--- START ---

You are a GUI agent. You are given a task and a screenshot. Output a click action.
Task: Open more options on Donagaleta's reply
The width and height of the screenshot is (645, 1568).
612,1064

--- END ---
--- START ---

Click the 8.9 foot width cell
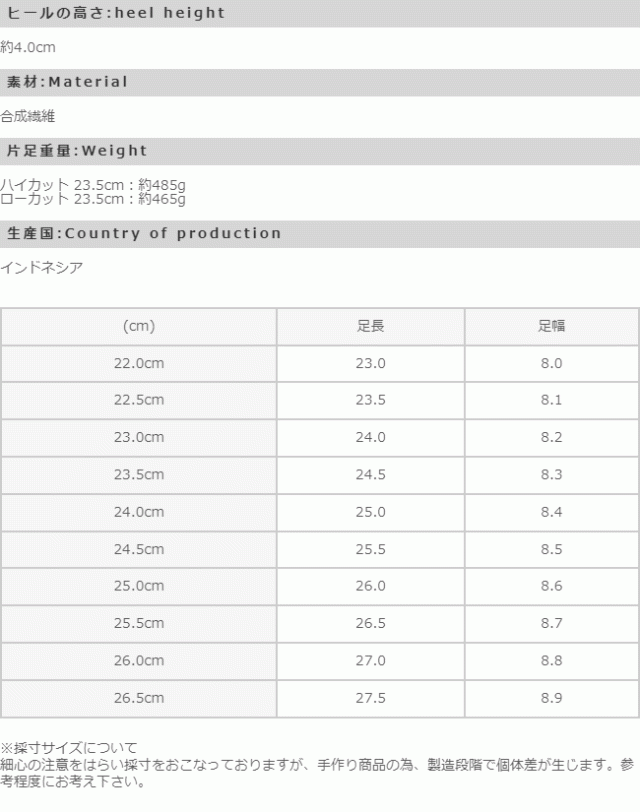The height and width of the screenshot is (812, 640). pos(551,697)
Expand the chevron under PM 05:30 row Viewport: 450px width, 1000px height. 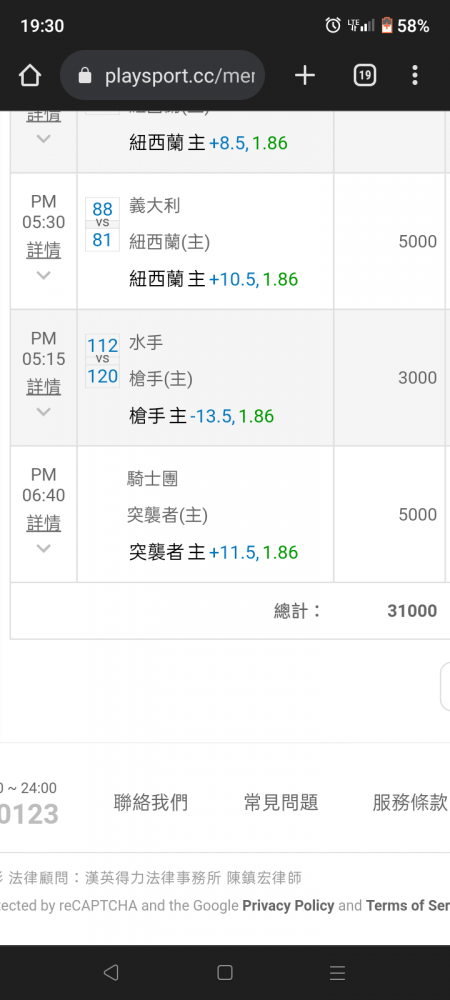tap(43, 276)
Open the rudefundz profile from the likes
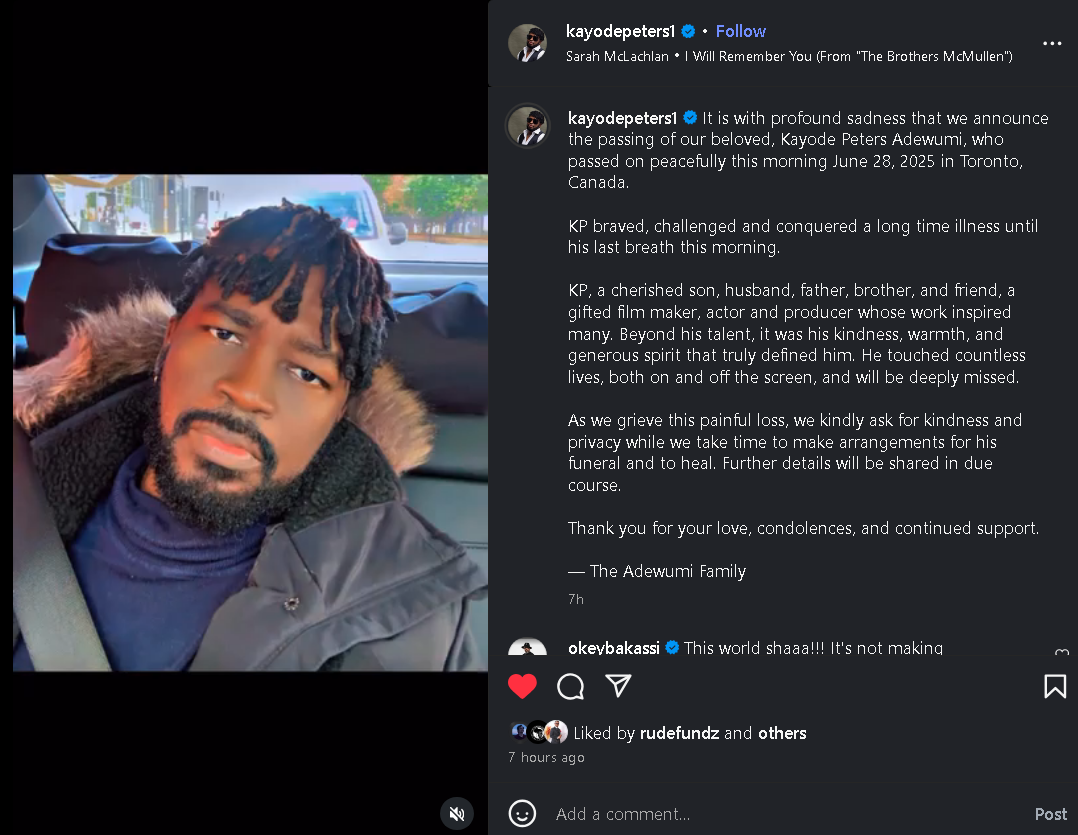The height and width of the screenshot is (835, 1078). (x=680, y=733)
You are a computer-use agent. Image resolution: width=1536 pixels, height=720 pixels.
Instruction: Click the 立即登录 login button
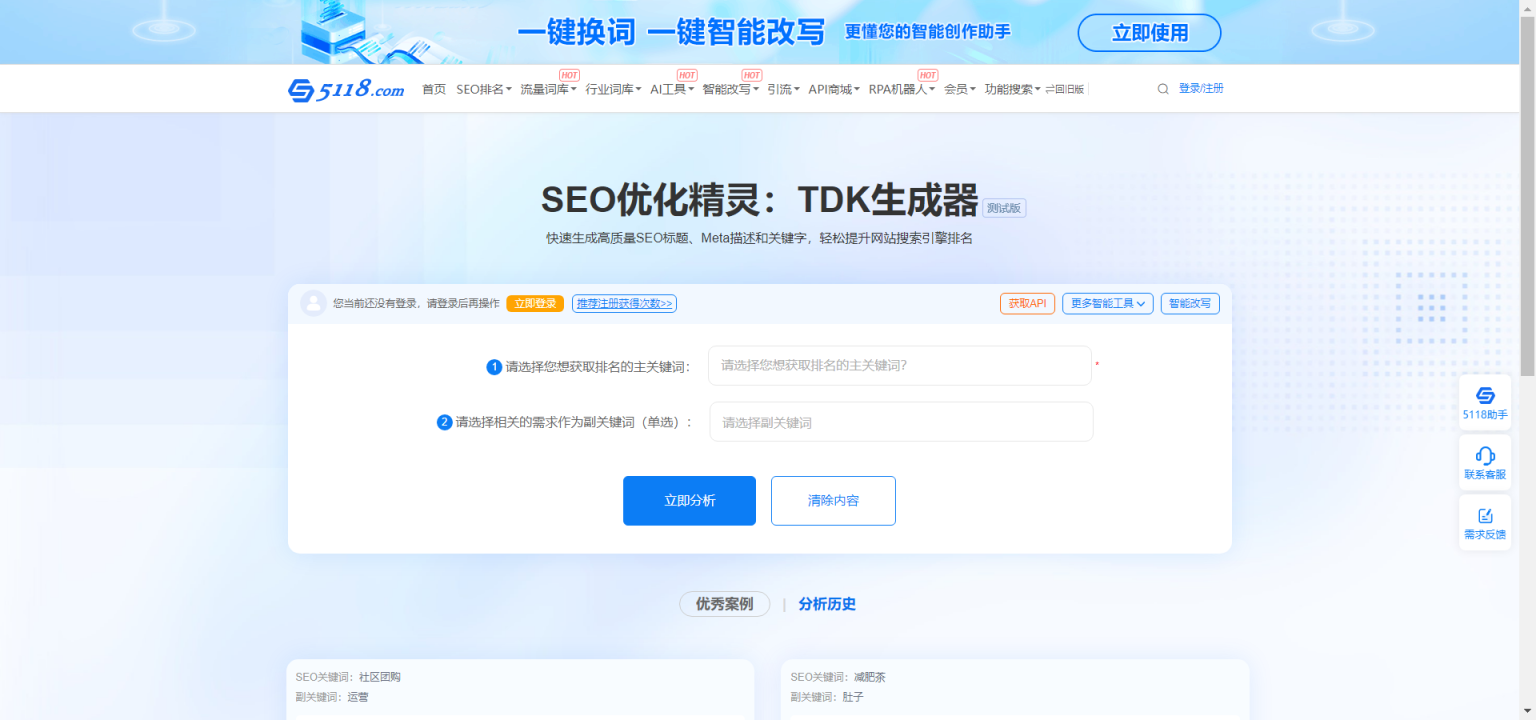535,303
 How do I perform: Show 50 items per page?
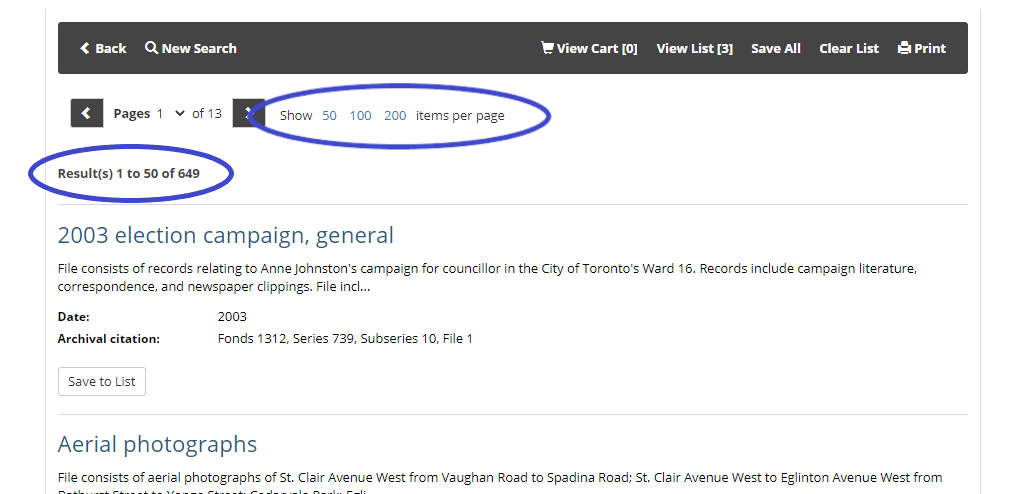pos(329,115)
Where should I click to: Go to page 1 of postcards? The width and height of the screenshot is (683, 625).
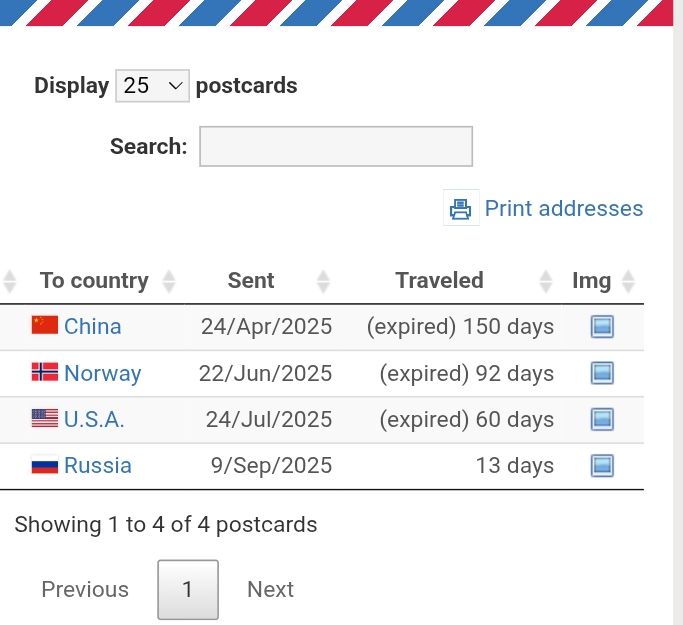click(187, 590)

--- END ---
--- START ---

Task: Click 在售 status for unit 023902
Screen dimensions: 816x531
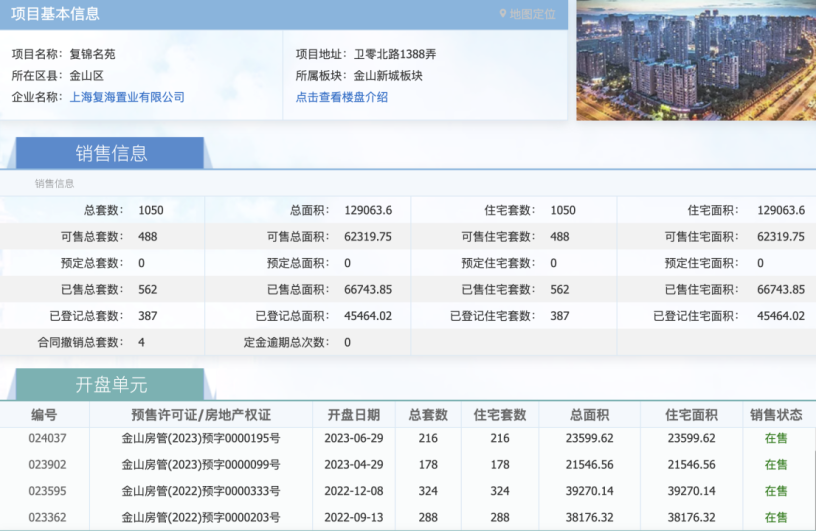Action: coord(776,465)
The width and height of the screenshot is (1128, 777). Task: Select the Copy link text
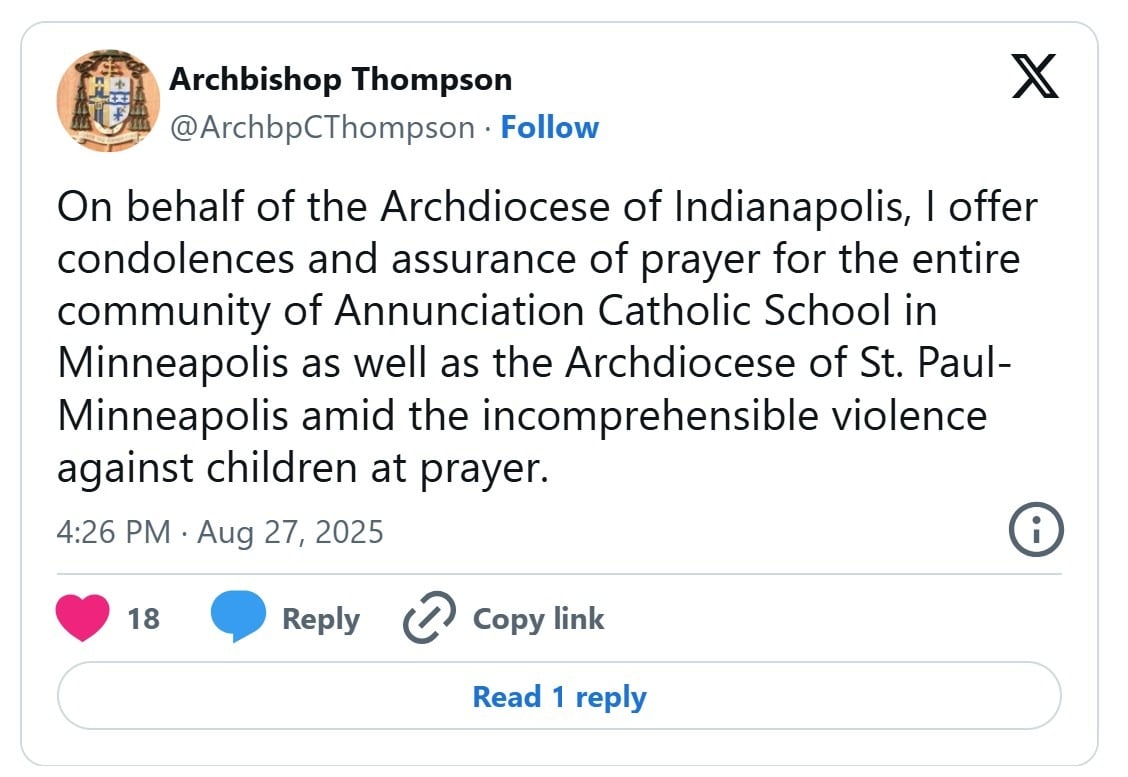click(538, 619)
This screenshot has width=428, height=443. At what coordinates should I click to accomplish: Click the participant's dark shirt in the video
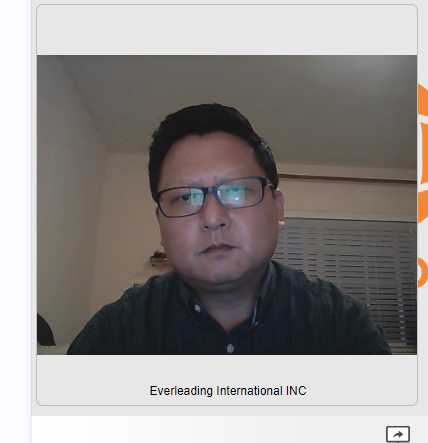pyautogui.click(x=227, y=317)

--- END ---

Copy all lines from the material that contain "agent".

You are a GUI agent. You are given a task and a screenshot. Output a click action.
You are a computer-use agent. Image resolution: width=1536 pixels, height=720 pixels.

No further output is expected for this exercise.